If you want further proof of man-bashing turn on a children’s programme or a sitcom at any time of the day. Producers seem so scared of portraying a dumb, dependent mother and a sophisticated bread-winner dad that they have simply switched roles. So now you have overly sensible wives, who lovingly look after mashed husbands who steal the sofa off the kids. The three most popular satirical cartoons at the moment, Family Guy, the Simpsons and Futurama, all have dumb guys who act on instinct and women who get them up in the morning and put up with all their stupidity. Although it’s all in good humour, every 4+ year old boy is essential being brain-washing into knowing that this is an acceptable and almost expected future opinon. Sure son, it’s fine to lock up your emotions, and make sure you get a partner you can bore with incessant football talk. That’s the way it is son.

And whilst I’ve mentioned it, football IS interesting. I love it, how can you not? (whoops). But seriously, the thing that makes man-bashing all the more complicated is that very often it’s also encouraged by its (and my) own gender! In his article, ‘Why men should care about gender stereotypes’
(www.thefword.org.uk), Alex Gibson questions why men don’t object to being labelled by any of the narrow boxes we are often limited to? Or as ‘mentally deficient lumps who require a female carer to function in society’, as he so eloquently puts it. The answer is clear. These days, from a young age, we are only made aware of sexism towards women and even why feminism was essential. Most men respect the female gender because of this, but what aren’t we brought up to know? Boys aren’t told “Have respect for your gender, look out for each other and be exactly who you want.” And girls, “Don’t give boys a hard time just because they’re boys, be nice to them, equality doesn’t equal payback.” No one deems these conversations necessary in this society. But I tell you, they are becoming necessary. As Gibson puts it ‘Feminism encourages women to shed gender stereotypes and consider themselves as individuals. Men don’t have anything remotely equivalent’. Well done Gibson, you knocked it right on the noggin.
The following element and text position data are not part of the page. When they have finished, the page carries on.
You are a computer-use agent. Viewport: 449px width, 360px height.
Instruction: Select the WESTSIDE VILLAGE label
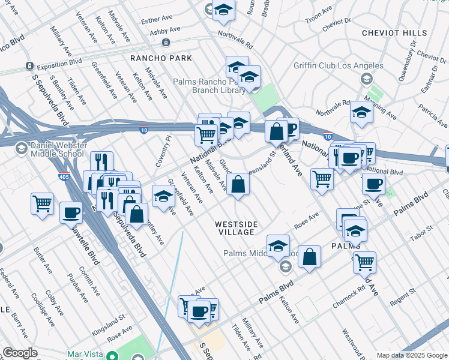point(237,228)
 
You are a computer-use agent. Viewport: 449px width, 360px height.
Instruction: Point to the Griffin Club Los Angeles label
point(339,65)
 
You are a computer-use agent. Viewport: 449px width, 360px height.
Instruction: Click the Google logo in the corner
point(20,353)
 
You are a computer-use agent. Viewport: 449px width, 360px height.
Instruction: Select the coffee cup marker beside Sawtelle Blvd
point(71,212)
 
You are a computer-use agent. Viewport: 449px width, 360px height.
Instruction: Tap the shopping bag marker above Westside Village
point(238,186)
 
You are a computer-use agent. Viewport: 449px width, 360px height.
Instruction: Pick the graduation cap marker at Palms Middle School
point(278,245)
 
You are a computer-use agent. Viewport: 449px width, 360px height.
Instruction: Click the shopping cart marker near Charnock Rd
point(364,262)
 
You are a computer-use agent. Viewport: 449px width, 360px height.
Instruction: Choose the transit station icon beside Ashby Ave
point(164,43)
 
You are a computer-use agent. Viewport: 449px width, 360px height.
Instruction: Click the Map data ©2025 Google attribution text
point(411,355)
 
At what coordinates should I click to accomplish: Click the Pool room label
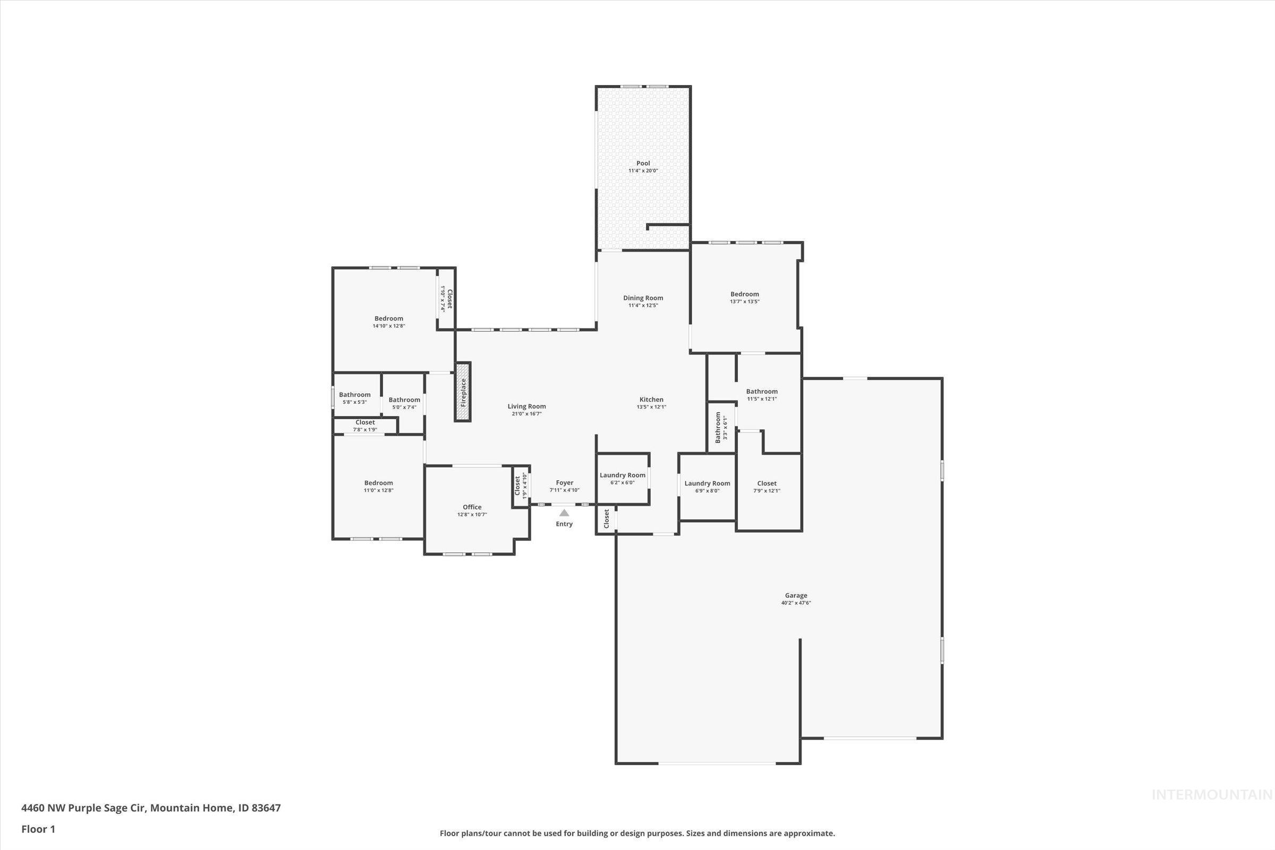tap(643, 163)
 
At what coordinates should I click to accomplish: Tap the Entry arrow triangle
tap(564, 513)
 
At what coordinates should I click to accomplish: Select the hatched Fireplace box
tap(462, 392)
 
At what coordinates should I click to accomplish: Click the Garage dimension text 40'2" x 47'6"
tap(796, 603)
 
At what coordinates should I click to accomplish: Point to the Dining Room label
tap(643, 298)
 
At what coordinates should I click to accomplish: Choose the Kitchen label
tap(651, 400)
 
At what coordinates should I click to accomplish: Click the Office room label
tap(472, 507)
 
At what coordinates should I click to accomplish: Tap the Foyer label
tap(564, 482)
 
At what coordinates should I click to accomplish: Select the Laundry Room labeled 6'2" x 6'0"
tap(622, 475)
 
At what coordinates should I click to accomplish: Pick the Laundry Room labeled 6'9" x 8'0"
tap(707, 483)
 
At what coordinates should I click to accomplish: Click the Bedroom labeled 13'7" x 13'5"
tap(744, 294)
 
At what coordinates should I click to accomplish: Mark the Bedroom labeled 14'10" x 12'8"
tap(389, 319)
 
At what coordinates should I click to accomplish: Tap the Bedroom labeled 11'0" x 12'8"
tap(378, 483)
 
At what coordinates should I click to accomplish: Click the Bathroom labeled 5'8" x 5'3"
tap(354, 395)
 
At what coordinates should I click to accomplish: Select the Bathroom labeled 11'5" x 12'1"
tap(762, 392)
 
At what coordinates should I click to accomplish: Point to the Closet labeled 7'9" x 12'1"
tap(767, 483)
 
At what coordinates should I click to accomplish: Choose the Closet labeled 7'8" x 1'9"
tap(365, 422)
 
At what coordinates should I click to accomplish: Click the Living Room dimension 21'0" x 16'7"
tap(526, 414)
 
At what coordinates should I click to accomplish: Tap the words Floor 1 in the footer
tap(38, 829)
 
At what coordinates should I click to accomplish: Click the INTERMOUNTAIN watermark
tap(1212, 795)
But what we do have is sense if we choose to use it and that goes for women as well. During my research, I was disappointed to find, a lot of man-bashing is done by so called feminists, and that’s just hypocrisy. There is no denying that in the past women have been badly discriminated against and it still happens every day. So payback is fair is it? Well no it isn’t. Women of past generations fought courageously against oppression and good on them. But what did they fight for? Equality. Not the chance to gain the mindset that held them down in the first place. But on a positive note, true feminists are, like some of us men, outwardly questioning man-bashing enough to start bringing it to society’s attention. One such women is Rebecca Front. In her article ‘No excuse for man-bashing’ (The Guardian, June 2008) she recalls two conversations she’d overheard in which women had verbally smashed their partners into the floor. She states “For me, true feminism is a belief in equality even where there’s very little evidence of it. If I may put it modishly, you can cuss your man because he’s a loser, but don’t diss him just because he’s male ... girlfriend!” Nice one Front. A nice dose of true 21st century feminism is just the antidote.

Along with the likes of Gibson and Front, and as a young man, I hope the Neanderthals responsible for man-bashing, will soon reject these stupid notions and step back into their time machine...to go forward into the 21st century.